Metadata-Version: 2.1
Name: k-means-constrained
Version: 0.5.1
Summary: K-Means clustering constrained with minimum and maximum cluster size
Home-page: https://github.com/joshlk/k-means-constrained
Author: Josh Levy-Kramer
License: BSD 3-Clause
Project-URL: Documentation, https://joshlk.github.io/k-means-constrained/
Project-URL: Code, https://github.com/joshlk/k-means-constrained
Project-URL: Issue tracker, https://github.com/joshlk/k-means-constrained/issues
Platform: UNKNOWN
Classifier: Development Status :: 5 - Production/Stable
Classifier: Intended Audience :: Developers
Classifier: Topic :: Scientific/Engineering
Classifier: License :: OSI Approved :: BSD License
Classifier: Programming Language :: Python :: 3
Requires-Python: >=3.4
Description-Content-Type: text/markdown
Requires-Dist: ortools (>=6.7)
Requires-Dist: scipy (>=0.13.3)
Requires-Dist: numpy (>=1.13.0)
Requires-Dist: six
Requires-Dist: joblib
Provides-Extra: dev
Requires-Dist: wheel ; extra == 'dev'
Requires-Dist: setuptools ; extra == 'dev'
Requires-Dist: pytest (>=5.1) ; extra == 'dev'
Requires-Dist: cython (>=0.29) ; extra == 'dev'
Requires-Dist: pandas (>=1.0.4) ; extra == 'dev'
Requires-Dist: twine ; extra == 'dev'
Requires-Dist: sphinx ; extra == 'dev'
Requires-Dist: sphinx-rtd-theme ; extra == 'dev'
Requires-Dist: numpydoc ; extra == 'dev'
Provides-Extra: docs
Requires-Dist: sphinx ; extra == 'docs'
Requires-Dist: sphinx-rtd-theme ; extra == 'docs'

[![PyPI](https://img.shields.io/pypi/v/k-means-constrained)](https://pypi.org/project/k-means-constrained/)
![Python](https://img.shields.io/badge/python-3.6%20%7C%203.7%20%7C%203.8-blue)
[![Build Status](https://dev.azure.com/josh0282/k-means-constrained/_apis/build/status/joshlk.k-means-constrained?branchName=master)](https://dev.azure.com/josh0282/k-means-constrained/_build/latest?definitionId=1&branchName=master)
[![Documentation](https://readthedocs.org/projects/pip/badge/?version=latest&style=flat)](https://joshlk.github.io/k-means-constrained/)

# k-means-constrained
K-means clustering implementation whereby a minimum and/or maximum size for each
cluster can be specified.

This K-means implementation modifies the cluster assignment step (E in EM)
by formulating it as a Minimum Cost Flow (MCF) linear network
optimisation problem.
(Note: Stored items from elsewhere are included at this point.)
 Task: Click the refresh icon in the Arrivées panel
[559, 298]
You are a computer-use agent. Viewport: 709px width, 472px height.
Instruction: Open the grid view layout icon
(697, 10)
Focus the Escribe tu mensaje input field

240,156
This is then solved using a cost-scaling
push-relabel algorithm and uses [Google's Operations Research tools's
`SimpleMinCostFlow`](https://developers.google.com/optimization/flow/mincostflow)
which is a fast C++ implementation.

This package is inspired by [Bradley et al.](https://www.microsoft.com/en-us/research/wp-content/uploads/2016/02/tr-2000-65.pdf).
The original Minimum Cost Flow (MCF) network proposed by Bradley et al.
has been modified so maximum cluster sizes can also be specified along
with minimum cluster size. 

The code is based on [scikit-lean's `KMeans`](https://scikit-learn.org/0.19/modules/generated/sklearn.cluster.KMeans.html)
and implements the same [API with modifications](https://joshlk.github.io/k-means-constrained/).

Ref:
1. [Bradley, P. S., K. P. Bennett, and Ayhan Demiriz. "Constrained k-means clustering."
    Microsoft Research, Redmond (2000): 1-8.](https://www.microsoft.com/en-us/research/wp-content/uploads/2016/02/tr-2000-65.pdf)
2. [Google's SimpleMinCostFlow C++ implementation](https://github.com/google/or-tools/blob/master/ortools/graph/min_cost_flow.h)

# Installation
You can install the k-means-constrained from PyPI:

```
pip install k-means-constrained
```

It is supported on Python 3.6 and above.

# Example

More details can be found in the [API documentation](https://joshlk.github.io/k-means-constrained/).

```python
>>> from k_means_constrained import KMeansConstrained
>>> import numpy as np
>>> X = np.array([[1, 2], [1, 4], [1, 0],
...                [4, 2], [4, 4], [4, 0]])
>>> clf = KMeansConstrained(
...     n_clusters=2,
...     size_min=2,
...     size_max=5,
...     random_state=0
... )
>>> clf.fit_predict(X)
array([0, 0, 0, 1, 1, 1], dtype=int32)
>>> clf.cluster_centers_
array([[ 1.,  2.],
       [ 4.,  2.]])
>>> clf.labels_
array([0, 0, 0, 1, 1, 1], dtype=int32)
```